When the iPad arrived, no less than Bill Gates told us how it was a bad idea. This coming from someone who touted tablets, only to find them reduced to a few vertical markets. That concept of giving traditional note-books touchscreen displays is still in full force in the PC universe, although still not quite successful.
But with rumors arising over the possibility that there may be an Apple Car come 2019, you can bet that auto industry executives — or former executives — are busy telling us that our favorite fruit company hasn’t a clue. They are in the wrong business, and might as well bail before wasting too much money.
On the other hand, Apple has over $200 billion in cash lying around, so a lot of cash has to be burned on a project before it becomes too much.
Understand that there is no official confirmation that Apple is working on a car, or that if they are, that it will ever go into production. Yes, I know about the rumors, but Apple routinely works on new product concepts, and only a few make it to the production line. Consider the rumors over an Apple smart TV set that have more or less become stillborn over claims that the project was abandoned. Or maybe it never existed in the first place.
Now one of the most outspoken former auto executives is Bob Lutz, a former General Motors vice chairman who headed up global product development among other divisions. So one expects he knows a lot about designing and building a motor vehicle, which is why what he says might be taken seriously, although he did most of his work at GM before the bankruptcy and restructuring. But he probably knows nothing about Apple’s intentions beyond what’s been reported in the press.
That did not stop him from stating, in a recent CNBC interview, that Apple’s auto project is “a gigantic money pit.” His argument, echoing what was said about the iPhone in 2007, is that Apple has no experience in making cars, so how could they “suddenly do a better job than General Motors, Ford, Volkswagen, Toyota, or Hyundai?”
Now maybe he should have second thoughts about VW, since that company is facing serious troubles because they pulled a dirty trick to enable vehicles with diesel engines to pass emissions requirements. The scheme involved installing software that would turn on emission controls strictly to pass government tests, but otherwise disable it, meaning that these cars would spew up to 40 times more junk in the atmosphere under normal use.
So if we’re talking about expertise, VW has a problem, unless it’s about expertise on how to fool people.
In any case, Apple has the resources to confound the critics. Indeed, they don’t even have to build a car all by themselves. They could make a deal to use another auto maker’s unused production capacity, or partner with one to build a new factory.
The other question is making profits. The average gross margin in the auto industry for 2015 is 17.98% so far. Apple’s gross margin for the June 2015 quarter was 39.68%. The average new car price in the U.S. hit $33,560 this year, so there are clearly lots of profits to be made even if the marginss are far lower. That assumes Apple can actually do this profitably.
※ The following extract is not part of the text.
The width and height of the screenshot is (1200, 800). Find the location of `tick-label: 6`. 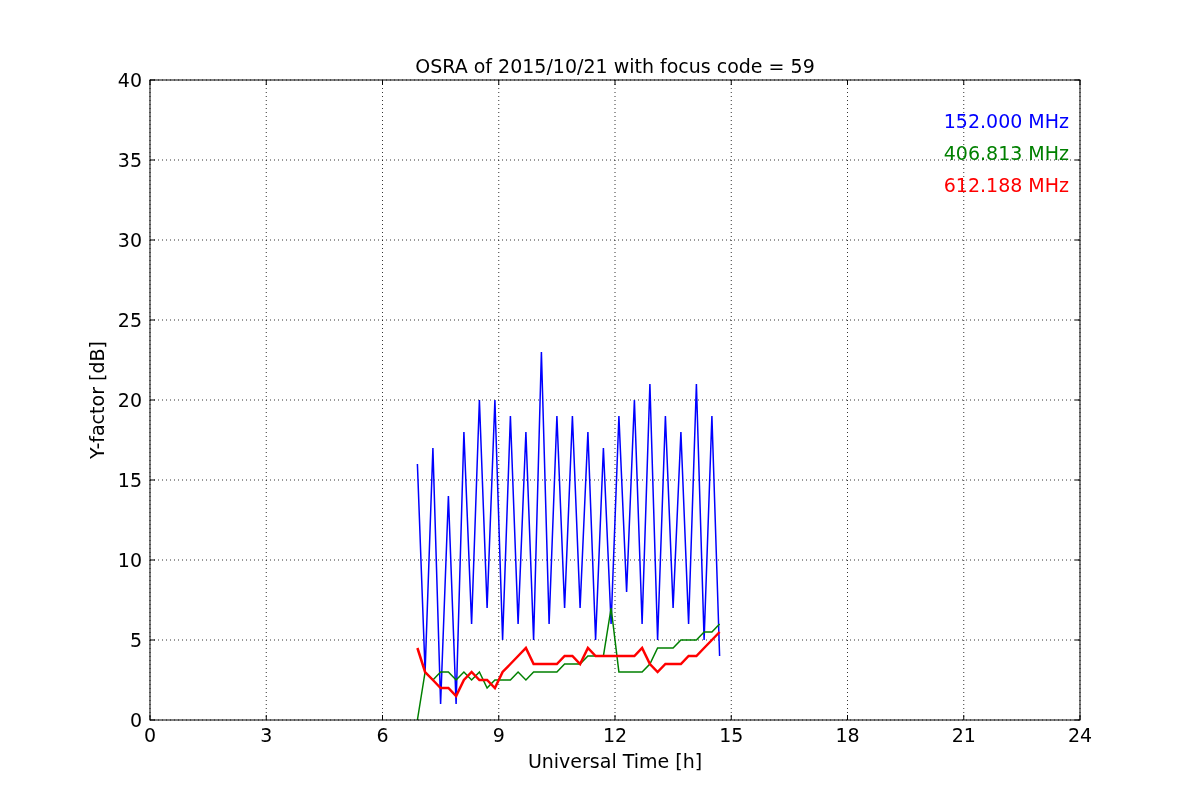

tick-label: 6 is located at coordinates (382, 735).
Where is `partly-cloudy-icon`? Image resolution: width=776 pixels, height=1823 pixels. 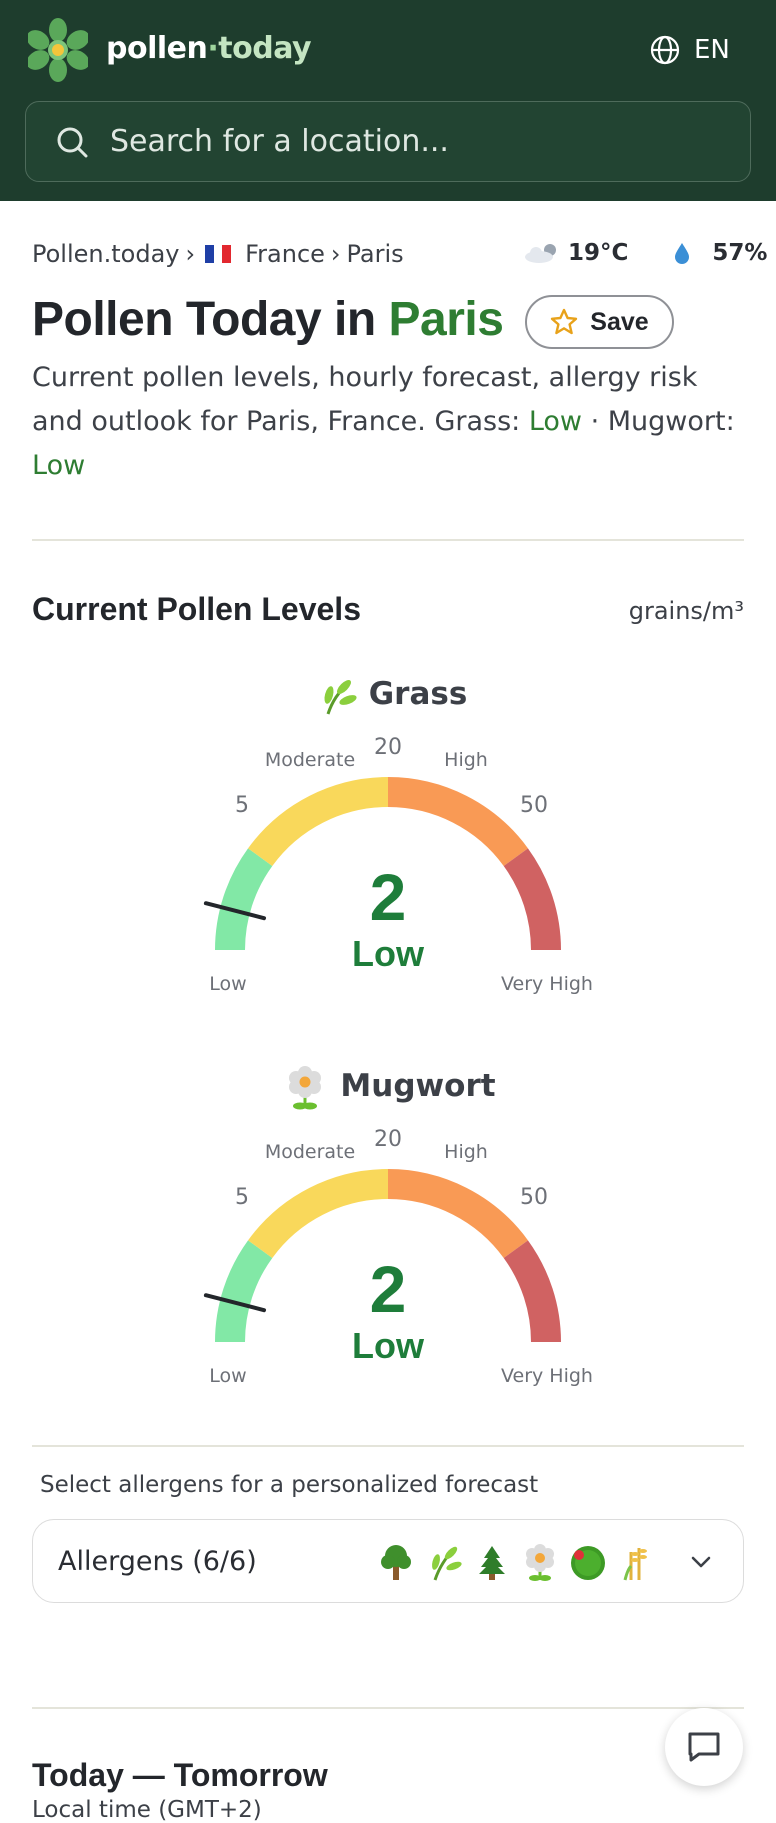 partly-cloudy-icon is located at coordinates (540, 254).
Remember that Elon Musk’s Tesla, though perceived as a successful maker of electric cars, is not quite profitable yet. In the second quarter of this year, they posted a loss of $184 million. Then again, Amazon is seldom profitable yet is still a Wall Street darling. It’s a crazy world out there.
So what’s the takeaway from all this?
Well, there is obviously no Apple Car. If it should arrive, we can consider its potential. For now, anyone who has studied Apple will realize that they can’t be counted out just because they are entering a new market. If there is to be a motor vehicle in Apple’s future, it will be built and marketed in a way that will give it a solid chance for success regardless of what the critics say.